Even though sociology is a varied discipline, there are some general intellectual attributes that distinguish it from anthropology. I have already noted one, its concern with the nature of modern societies. Also striking are its social meliorism and its tendency to scientific generalization. Briefly put, sociology much more than anthropology seeks to identify *modernity and the problems associated with it by producing valid empirical generalizations about its subject matter.
From the establishment of their discipline late in the nineteenth century, sociologists have attempted to map the nature of modernity in general. Such a grand project led sociologists to subordinate their descriptions of specific times and places to the larger and more abstract question that concerned them. In consequence, sociology did not develop a valued body of specific case studies that parallel anthropology’s *ethnography. Instead, it has concentrated on what *Radcliffe-Brown (1952:2) calls ‘comparative sociology’, an area that is much less important in anthropology.
Meliorism, too, has been important from the earliest sociological works; the discipline has been concerned not just to study modern society but also to alleviate the problems associated with modernity. If Comte is the first sociologist by virtue of his invention of the word, it is pertinent that one issue that concerned him was the decay of social cohesion associated with modernity. Further, of the three leading nineteenth-century thinkers who are taken as the substantive founders of sociology, †Marx, †Weber and Durkheim, all but Weber wrote extensively about the problems of modernity and their solution. This melioristic tendency continues to the present, as sociologists describe the nature and consequences of specific social inequalities and injustices, as well as the problems that many see as systematic features of modern capitalist society.

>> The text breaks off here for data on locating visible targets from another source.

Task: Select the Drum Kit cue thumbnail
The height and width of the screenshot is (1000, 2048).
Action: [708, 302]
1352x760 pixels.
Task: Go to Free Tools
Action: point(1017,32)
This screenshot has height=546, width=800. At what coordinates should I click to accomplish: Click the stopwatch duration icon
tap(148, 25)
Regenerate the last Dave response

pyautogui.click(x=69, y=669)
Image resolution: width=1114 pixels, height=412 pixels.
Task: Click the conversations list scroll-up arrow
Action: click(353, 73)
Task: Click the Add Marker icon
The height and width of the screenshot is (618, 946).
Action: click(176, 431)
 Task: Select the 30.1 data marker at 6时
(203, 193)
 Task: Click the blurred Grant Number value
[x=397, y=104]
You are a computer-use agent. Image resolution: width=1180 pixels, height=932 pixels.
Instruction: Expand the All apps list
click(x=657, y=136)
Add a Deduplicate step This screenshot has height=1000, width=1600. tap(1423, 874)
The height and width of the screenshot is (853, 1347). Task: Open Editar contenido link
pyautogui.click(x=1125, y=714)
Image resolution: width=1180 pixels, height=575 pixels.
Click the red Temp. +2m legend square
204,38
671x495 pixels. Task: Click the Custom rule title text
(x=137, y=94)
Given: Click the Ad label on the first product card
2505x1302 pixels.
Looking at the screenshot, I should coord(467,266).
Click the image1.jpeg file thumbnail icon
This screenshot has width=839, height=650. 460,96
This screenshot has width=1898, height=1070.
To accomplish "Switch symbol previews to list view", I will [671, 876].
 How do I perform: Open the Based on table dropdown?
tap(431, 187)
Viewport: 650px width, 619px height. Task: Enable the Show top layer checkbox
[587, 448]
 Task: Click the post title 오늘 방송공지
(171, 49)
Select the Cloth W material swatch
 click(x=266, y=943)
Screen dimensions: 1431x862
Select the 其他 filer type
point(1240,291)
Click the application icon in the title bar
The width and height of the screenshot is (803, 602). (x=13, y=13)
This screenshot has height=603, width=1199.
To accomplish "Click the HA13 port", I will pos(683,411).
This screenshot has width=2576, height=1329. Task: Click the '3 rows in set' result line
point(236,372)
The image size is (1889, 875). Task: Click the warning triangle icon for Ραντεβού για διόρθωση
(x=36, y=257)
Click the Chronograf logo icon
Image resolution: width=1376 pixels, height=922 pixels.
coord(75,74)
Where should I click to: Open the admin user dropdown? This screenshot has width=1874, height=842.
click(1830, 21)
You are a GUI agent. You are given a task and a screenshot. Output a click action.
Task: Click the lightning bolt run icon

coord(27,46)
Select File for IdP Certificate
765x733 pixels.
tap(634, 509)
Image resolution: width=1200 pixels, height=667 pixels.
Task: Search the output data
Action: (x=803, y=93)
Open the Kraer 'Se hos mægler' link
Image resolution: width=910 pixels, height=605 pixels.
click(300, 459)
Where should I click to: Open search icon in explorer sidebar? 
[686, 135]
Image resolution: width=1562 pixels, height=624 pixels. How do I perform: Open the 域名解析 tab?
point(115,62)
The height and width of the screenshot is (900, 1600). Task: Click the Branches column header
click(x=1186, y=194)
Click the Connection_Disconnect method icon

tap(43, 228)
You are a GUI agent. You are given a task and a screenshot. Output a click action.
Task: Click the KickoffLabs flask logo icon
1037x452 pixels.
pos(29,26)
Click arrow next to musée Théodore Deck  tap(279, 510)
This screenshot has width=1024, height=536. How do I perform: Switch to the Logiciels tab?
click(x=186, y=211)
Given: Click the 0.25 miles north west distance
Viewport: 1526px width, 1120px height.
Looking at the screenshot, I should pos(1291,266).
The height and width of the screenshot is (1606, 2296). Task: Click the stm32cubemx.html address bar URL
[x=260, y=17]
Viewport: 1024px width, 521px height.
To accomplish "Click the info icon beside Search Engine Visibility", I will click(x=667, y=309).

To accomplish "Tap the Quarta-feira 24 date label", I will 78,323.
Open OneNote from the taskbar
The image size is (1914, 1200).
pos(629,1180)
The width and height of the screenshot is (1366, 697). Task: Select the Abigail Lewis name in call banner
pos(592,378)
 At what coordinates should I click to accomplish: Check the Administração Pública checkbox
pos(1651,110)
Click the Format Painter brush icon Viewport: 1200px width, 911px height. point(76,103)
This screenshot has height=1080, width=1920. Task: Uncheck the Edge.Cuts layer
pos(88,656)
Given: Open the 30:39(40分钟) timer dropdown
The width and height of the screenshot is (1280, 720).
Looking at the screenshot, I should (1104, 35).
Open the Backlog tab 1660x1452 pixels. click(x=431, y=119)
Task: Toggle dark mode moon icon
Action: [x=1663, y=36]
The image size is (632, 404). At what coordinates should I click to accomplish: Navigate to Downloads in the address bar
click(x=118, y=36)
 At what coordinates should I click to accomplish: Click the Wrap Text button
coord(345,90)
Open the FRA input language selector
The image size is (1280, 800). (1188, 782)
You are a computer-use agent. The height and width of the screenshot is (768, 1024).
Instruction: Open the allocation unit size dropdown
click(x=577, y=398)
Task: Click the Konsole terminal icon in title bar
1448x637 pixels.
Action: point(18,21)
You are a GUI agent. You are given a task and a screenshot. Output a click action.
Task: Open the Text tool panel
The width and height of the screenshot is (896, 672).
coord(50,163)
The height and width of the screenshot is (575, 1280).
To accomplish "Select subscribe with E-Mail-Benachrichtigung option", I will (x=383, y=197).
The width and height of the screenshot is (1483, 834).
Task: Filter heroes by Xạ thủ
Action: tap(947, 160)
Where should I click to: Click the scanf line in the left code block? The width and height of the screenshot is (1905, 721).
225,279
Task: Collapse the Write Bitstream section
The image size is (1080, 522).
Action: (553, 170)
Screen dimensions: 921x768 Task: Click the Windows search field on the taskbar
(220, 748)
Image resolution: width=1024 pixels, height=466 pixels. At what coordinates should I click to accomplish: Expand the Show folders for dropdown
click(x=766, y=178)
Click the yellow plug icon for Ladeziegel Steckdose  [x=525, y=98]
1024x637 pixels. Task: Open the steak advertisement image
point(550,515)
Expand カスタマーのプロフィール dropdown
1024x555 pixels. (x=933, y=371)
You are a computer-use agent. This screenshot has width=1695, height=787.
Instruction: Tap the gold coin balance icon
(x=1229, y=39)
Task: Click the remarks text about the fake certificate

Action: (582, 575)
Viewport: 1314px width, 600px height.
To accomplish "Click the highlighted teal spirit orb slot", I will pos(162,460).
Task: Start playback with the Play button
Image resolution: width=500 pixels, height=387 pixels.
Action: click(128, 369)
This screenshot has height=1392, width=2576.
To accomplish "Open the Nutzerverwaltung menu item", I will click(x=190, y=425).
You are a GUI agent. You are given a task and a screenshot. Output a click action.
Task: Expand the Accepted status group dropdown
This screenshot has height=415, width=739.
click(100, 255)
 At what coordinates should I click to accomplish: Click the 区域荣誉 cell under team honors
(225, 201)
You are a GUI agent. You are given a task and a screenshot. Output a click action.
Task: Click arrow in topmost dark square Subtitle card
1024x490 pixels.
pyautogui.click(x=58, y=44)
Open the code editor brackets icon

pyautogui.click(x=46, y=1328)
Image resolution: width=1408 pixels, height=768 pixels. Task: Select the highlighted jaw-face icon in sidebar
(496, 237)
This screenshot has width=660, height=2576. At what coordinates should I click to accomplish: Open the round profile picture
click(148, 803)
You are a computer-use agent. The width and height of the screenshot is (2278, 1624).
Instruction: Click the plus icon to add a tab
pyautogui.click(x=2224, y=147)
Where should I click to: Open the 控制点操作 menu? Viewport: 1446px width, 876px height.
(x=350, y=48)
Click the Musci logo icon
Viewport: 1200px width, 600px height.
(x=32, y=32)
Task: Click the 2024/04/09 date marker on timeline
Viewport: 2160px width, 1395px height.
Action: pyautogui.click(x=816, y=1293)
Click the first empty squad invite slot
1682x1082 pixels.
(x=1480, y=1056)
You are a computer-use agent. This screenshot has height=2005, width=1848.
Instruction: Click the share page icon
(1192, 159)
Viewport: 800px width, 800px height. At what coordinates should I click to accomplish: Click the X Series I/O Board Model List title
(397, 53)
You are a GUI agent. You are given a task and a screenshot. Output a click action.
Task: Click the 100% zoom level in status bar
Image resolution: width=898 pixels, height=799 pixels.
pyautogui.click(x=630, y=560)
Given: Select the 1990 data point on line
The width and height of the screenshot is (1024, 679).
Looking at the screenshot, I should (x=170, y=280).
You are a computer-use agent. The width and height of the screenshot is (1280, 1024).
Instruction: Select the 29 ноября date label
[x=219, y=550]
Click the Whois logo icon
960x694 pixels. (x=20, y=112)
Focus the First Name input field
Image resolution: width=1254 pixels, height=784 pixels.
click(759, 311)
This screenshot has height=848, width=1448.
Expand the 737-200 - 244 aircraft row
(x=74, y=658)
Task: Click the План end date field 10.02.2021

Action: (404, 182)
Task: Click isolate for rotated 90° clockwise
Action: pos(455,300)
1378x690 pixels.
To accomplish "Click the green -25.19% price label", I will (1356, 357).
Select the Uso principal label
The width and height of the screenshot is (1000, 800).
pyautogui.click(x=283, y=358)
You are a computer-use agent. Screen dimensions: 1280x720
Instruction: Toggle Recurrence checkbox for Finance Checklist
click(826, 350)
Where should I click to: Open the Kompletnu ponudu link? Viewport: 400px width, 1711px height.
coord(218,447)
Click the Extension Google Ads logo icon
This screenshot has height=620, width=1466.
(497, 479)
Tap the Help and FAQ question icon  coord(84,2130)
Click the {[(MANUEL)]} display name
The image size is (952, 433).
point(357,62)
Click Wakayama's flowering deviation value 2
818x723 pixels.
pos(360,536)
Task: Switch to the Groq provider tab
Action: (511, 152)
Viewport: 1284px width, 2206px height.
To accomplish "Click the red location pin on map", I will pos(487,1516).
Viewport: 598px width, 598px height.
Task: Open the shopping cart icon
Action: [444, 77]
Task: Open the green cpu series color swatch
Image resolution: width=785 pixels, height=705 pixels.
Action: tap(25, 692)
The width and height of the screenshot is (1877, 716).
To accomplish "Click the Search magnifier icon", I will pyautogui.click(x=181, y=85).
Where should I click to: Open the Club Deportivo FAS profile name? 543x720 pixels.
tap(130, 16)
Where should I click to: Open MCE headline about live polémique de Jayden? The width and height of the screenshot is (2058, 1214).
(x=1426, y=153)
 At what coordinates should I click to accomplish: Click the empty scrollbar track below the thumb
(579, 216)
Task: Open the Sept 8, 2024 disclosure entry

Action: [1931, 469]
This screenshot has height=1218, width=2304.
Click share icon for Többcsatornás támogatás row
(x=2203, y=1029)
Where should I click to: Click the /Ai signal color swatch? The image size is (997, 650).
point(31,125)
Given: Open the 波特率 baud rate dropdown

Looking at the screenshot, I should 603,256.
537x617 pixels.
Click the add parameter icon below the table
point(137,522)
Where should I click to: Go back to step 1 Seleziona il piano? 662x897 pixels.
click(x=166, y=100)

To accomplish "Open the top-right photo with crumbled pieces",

Likewise, from the early decades of the twentieth century sociologists have been concerned to pursue their enquires scientifically. While this manifested itself in a concern for theoretical and analytical rigour, its more striking form has been a concern for empirical and particularly quantitative analysis, though this tendency is more pronounced in the United States than elsewhere. Thus, sociology embraced ‘hard data’, quantitative series and social surveys. This is reflected in postgraduate education. Many sociology departments urge or require their students to study statistics and quantitative methods. Similarly, many students organize their doctoral research in the classic framework of the formulation and empirical testing of hypotheses, and base their work solely on the secondary statistical analysis of national surveys and government statistics. This tendency has never been overwhelming, however, partly because of the influence of the more interpretative German †verstehende sociology, particularly embodied in Max Weber’s The Protestant Ethic and the Spirit of Capitalism (1958 [1904]); and partly because of the influence of the more qualitative *political economy, particularly embodied in the work of Karl Marx (though this influence was much weaker in the United States than elsewhere). In spite of these qualifications, sociologists are much more likely than anthropologists to present their findings in numerical terms and to make their arguments in statistical terms.
This tendency to scientific generalization about modernity and its problems is rooted deeply in the discipline. In Britain, for instance, late nineteenthcentury social reformers like Rowntree and Booth surveyed the populations of York and London to assess the empirical degree and distribution of poverty, much as sociologists late in the twentieth century surveyed the cities of the United States to assess the empirical degree and distribution of homelessness. More striking is Durkheim’s Suicide (1951 [1897]). Not only was his topic considered a social problem, but his method was the investigation of a succession of hypotheses about the causes of suicide, which he tested quantitatively using an extensive body of statistics over a number of years from several European countries. Although the quality of Durkheim’s data and his statistical techniques would not satisfy modern sociologists, his overall approach is indistinguishable from attempts a century later to investigate, for instance, the causes of differences in pay between men and women.